## Problem details:
Where a line of the records holds the string "Task", copy that line.

## Records supplied:
───
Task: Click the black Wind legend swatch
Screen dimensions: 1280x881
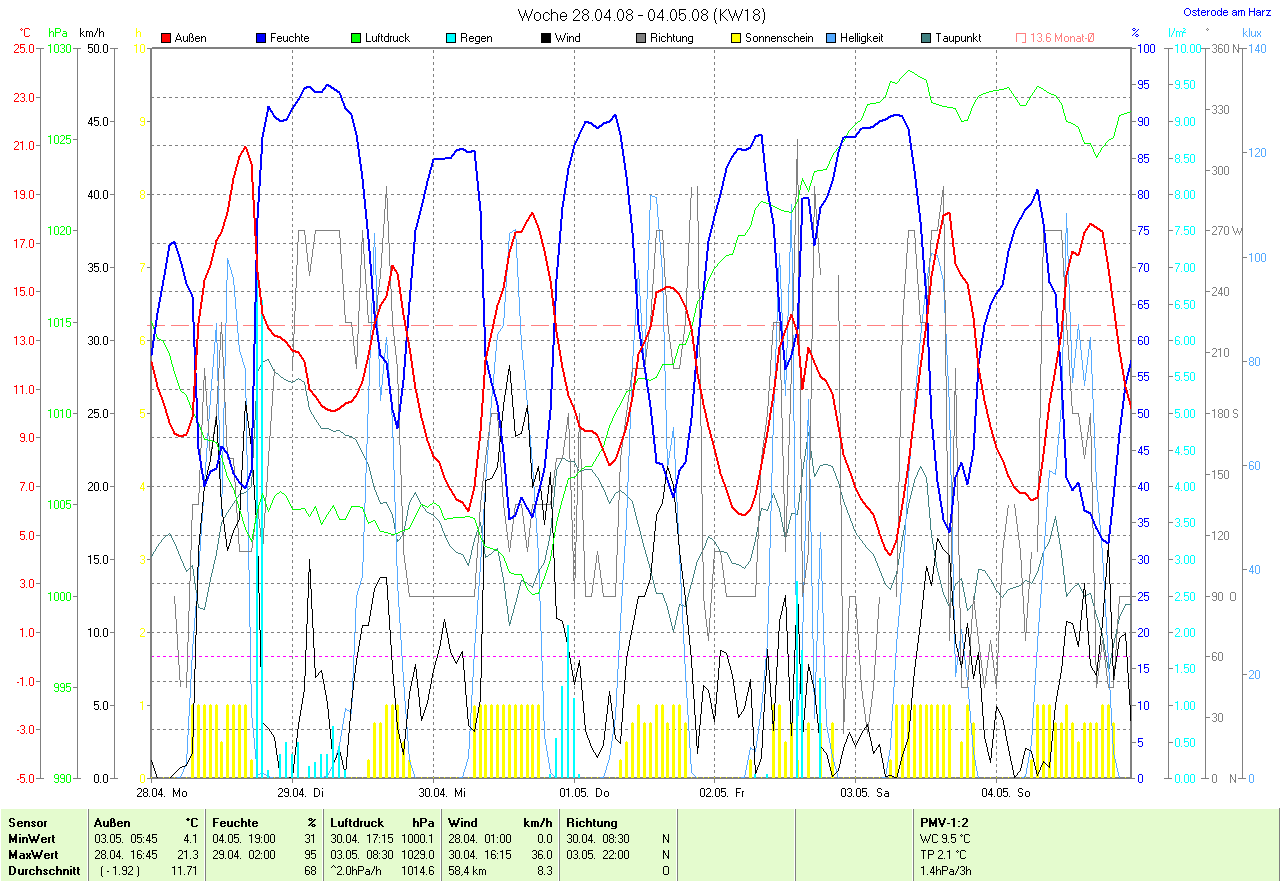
───
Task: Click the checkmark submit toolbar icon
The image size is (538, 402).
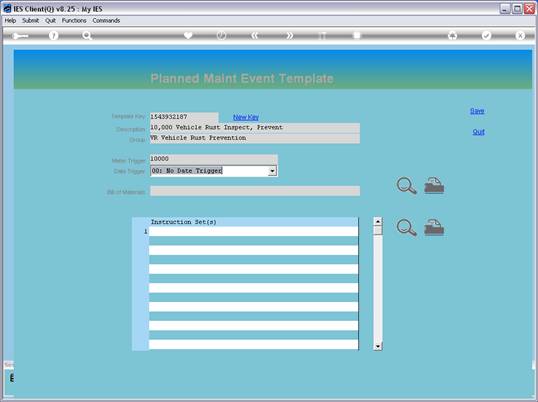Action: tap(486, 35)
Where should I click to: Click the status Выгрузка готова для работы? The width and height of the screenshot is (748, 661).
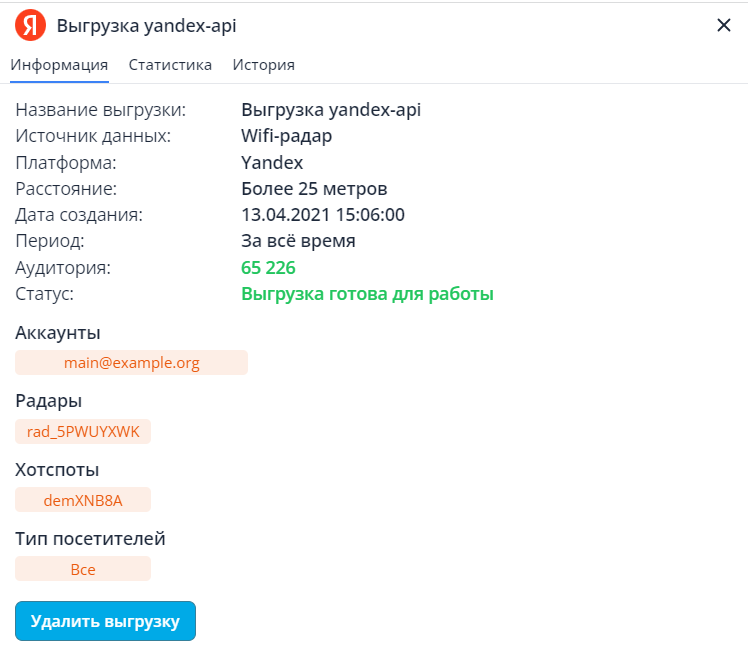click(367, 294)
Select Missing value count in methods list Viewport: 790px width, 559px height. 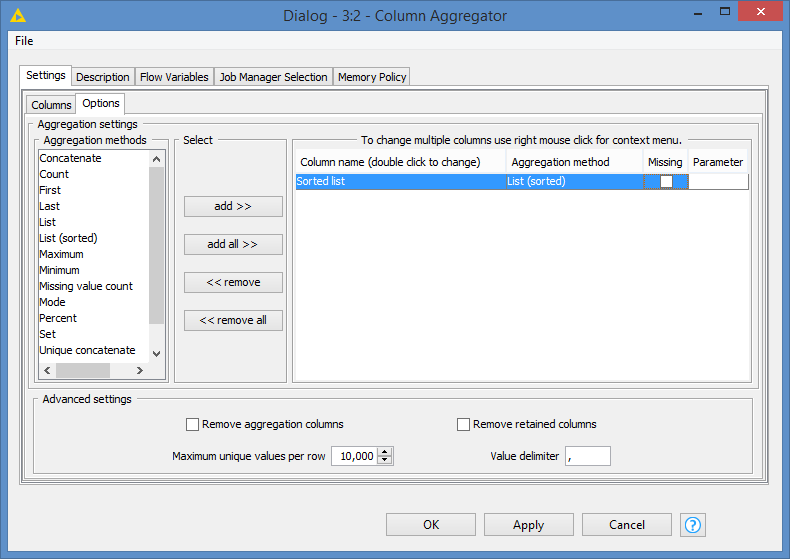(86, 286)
───
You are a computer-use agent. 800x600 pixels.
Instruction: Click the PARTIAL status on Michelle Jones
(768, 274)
───
## Final answer:
Task: Click the black Wind legend swatch
Task: Click the checkmark submit toolbar icon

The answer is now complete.